Saturday, April 28, 2012

**UPDATED With Steve Schklair Of 3ality Technica Thoughts - Peter Jackson On HFR: "There Can Only Ever Be A Real Reaction... When People Actually Have A Chance To See A Complete Narrative..."

** SAME DAY UPDATE: I reached out to Steve Schklair of 3ality Technica for his thoughts on the subject as Peter Jackson is using their 3D rigs on his production. 
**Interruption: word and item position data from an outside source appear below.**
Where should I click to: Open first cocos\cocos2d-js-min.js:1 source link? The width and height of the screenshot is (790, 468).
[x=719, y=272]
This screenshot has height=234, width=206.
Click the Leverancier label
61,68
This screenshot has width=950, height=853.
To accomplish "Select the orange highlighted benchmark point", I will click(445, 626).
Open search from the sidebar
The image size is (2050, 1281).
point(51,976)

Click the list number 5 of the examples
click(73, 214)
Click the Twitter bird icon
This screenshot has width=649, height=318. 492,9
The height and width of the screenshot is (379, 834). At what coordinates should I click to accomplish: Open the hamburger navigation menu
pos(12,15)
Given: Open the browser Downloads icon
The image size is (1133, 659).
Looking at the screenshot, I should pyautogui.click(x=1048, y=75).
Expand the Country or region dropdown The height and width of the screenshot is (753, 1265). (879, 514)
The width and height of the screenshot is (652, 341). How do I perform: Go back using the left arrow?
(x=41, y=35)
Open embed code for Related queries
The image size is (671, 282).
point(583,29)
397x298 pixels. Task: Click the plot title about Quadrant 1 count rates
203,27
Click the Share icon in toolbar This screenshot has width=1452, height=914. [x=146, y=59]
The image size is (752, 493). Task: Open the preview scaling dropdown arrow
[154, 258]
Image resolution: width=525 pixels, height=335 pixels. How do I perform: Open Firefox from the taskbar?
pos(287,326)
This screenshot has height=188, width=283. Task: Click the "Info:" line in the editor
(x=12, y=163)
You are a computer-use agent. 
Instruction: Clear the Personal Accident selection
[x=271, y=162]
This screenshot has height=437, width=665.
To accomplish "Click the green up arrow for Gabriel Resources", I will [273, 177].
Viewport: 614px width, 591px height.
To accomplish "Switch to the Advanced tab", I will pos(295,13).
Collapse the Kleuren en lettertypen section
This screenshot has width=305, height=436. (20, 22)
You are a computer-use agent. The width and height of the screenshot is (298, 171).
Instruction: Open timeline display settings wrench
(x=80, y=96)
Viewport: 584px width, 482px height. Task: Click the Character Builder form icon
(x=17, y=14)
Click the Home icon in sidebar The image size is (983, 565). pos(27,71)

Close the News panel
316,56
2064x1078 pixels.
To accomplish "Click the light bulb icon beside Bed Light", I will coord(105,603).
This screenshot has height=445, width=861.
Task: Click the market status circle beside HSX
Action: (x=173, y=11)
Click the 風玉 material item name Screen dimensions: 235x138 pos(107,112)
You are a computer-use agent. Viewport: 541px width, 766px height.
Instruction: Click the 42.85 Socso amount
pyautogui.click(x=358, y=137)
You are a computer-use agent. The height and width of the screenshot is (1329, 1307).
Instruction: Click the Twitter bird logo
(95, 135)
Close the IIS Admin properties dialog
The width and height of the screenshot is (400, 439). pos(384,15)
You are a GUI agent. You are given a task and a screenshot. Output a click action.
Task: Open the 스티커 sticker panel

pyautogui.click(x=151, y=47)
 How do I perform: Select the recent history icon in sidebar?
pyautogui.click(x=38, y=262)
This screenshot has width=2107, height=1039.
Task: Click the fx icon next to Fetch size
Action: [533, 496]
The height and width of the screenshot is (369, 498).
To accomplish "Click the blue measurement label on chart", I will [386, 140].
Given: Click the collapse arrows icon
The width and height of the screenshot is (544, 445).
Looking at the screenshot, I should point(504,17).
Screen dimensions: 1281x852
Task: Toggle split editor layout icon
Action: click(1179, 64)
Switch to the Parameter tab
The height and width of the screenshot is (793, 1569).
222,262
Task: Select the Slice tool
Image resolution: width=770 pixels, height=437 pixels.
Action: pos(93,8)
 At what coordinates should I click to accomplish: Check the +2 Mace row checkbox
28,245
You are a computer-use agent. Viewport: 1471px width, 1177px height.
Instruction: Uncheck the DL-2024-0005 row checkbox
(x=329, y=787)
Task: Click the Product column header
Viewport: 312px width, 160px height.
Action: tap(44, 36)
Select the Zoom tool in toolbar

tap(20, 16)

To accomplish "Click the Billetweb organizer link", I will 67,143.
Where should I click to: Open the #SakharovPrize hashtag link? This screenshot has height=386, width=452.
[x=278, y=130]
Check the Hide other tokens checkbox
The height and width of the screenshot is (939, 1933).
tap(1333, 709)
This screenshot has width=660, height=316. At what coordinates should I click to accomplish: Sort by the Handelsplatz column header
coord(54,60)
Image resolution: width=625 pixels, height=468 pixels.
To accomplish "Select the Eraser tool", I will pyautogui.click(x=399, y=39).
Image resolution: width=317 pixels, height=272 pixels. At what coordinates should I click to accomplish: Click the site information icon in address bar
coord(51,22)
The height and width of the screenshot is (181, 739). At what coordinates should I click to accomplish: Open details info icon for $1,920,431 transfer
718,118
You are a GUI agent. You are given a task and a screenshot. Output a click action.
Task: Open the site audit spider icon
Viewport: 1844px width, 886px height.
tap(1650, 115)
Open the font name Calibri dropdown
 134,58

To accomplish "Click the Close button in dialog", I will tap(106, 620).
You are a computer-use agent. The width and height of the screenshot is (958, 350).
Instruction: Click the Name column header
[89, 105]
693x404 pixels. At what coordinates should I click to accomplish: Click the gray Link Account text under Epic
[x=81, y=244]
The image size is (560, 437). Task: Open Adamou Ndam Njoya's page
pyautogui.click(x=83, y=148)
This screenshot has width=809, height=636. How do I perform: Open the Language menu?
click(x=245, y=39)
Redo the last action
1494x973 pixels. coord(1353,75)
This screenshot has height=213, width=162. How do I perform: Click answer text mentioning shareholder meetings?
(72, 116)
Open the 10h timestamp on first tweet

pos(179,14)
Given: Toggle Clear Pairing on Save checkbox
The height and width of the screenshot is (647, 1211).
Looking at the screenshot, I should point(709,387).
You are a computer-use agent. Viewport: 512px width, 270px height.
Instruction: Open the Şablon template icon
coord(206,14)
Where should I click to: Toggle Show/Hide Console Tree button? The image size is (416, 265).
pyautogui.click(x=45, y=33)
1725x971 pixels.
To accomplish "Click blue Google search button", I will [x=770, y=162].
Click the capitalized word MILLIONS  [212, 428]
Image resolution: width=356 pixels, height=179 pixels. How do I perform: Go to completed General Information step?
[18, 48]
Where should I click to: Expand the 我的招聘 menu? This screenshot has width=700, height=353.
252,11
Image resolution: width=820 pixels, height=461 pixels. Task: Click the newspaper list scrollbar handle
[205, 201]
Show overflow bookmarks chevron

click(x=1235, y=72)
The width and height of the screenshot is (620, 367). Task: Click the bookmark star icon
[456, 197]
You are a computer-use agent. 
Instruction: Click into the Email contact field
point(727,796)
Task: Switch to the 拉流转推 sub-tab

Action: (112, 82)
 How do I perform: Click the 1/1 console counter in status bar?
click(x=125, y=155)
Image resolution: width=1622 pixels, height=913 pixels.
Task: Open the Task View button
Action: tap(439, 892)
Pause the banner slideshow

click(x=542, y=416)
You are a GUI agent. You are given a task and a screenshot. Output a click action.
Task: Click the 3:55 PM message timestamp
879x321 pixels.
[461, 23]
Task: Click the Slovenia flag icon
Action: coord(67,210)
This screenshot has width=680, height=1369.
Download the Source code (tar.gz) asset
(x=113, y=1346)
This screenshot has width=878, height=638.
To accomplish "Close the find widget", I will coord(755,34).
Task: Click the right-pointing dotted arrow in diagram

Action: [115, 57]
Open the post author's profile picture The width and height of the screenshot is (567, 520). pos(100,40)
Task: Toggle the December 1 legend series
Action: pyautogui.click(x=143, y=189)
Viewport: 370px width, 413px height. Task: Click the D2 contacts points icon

Here's what Steve had to say:
"Every change in cinema technology has come with negative comments and naysayers. This includes the advent of color, sound, digital, and 3D. If you remember back to the early days of digital, there was a company selling a process that would artificially insert weave, grain, scratches and dirt into a pristine digital image so that it would have a “film look”. Motion artifacts in 2D are distracting, and in 3D they are especially distracting. Shooting HFR makes for better images and sharper less distracting pictures. Because it does not look like what people are used to, it comes with the same detractors as did color, sound, digital, and 3D. I agree with Peter Jackson in that you have to see an entire movie at 48 and not just a few minutes. When you become immersed in the story, the difference in look will become secondary to the story. Eventually, like all new technologies in our business, it will become the accepted norm. History shows that to always be true."

Eloquently put. I couldn't agree more!

It was only a matter of time until we would have heard from Peter Jackson on THE HOBBIT and it the so-called negative reaction to 48 frames per second frame rate. That time has come.

And the man makes total sense. Here's what Jackson had to say:
"Nobody is going to stop. This technology is going to keep evolving. At first it’s unusual because you’ve never seen a movie like this before. It’s literally a new experience, but you know, that doesn’t last the entire experience of the film; not by any stretch, after 10 minutes or so. That’s a different experience than if you see a fast-cutting montage at a technical presentation."

"There can only ever be a real reaction, a truthful reaction when people actually have a chance to see a complete narrative on a particular film."

"A couple of the more negative commenters from CinemaCon said that in the Gollum and Bilbo scene [which took place later in the presentation] they didn’t mind it and got used to that. That was the same 48 frames the rest of the reel was. I just wonder if it they were getting into the dialogue, the characters and the story. That’s what happens in the movie. You settle into it."

Further, Dan Fellman, Warner Bros. President of Domestic Distribution added:
"It might not initially be accepted by all, but eventually [Jackson] feels it will be and eventually it can only improve. I think by the time he presents this film finished, the majority of moviegoers will accept it and be pleased."

If you would like some further reading on why High Frame Rates (HFR) are important for 3D, check out this great article by Shutter Angle. It explains why these advancements in cinema technology walk hand in hand toward better and better viewer experiences.

Martin Scorsese wonders whether or not this whole HFR backlash thing is a generational gap. I tend to agree with that - younger audiences will be quicker to accept and immerse themselves in it.

My view is quite simple really. I subscribe to the aspiration of the perfect viewing experience - one where you can't tell what's real and what's not. Quite frankly, the holodeck from Star Trek TNG is what I'm talking about. Being IN the movie. 3D and HFR are incremental steps toward that goal and I support these movements 100%.

Here's the storyline for THE HOBBIT: AN UNEXPECTED JOURNEY:
The Hobbit is an upcoming two-part epic fantasy film directed by Peter Jackson. It is a film adaptation of the 1937 novel of the same name by J. R. R. Tolkien and prequel to The Lord of the Rings film trilogy. Jackson, director of The Lord of the Rings, returns as director of the film and also serves as producer and co-writer. The film will star Martin Freeman as Bilbo Baggins and Richard Armitage, known for playing Lucas North in the BBC drama series Spooks, as Thorin Oakenshield. Several actors from Jackson's The Lord of the Rings film trilogy will reprise their roles, including Ian McKellen, Andy Serkis, Hugo Weaving, Cate Blanchett, Christopher Lee, Ian Holm, Elijah Wood, and Orlando Bloom. Additionally, composer Howard Shore, who wrote the score for The Lord of the Rings film trilogy, has confirmed his role in both parts of the film project. The two parts, entitled The Hobbit: An Unexpected Journey and The Hobbit: There and Back Again, are being filmed back to back and are currently in production in New Zealand; principal photography began on March 21, 2011. They are scheduled to be released on December 14, 2012 and December 13, 2013, respectively.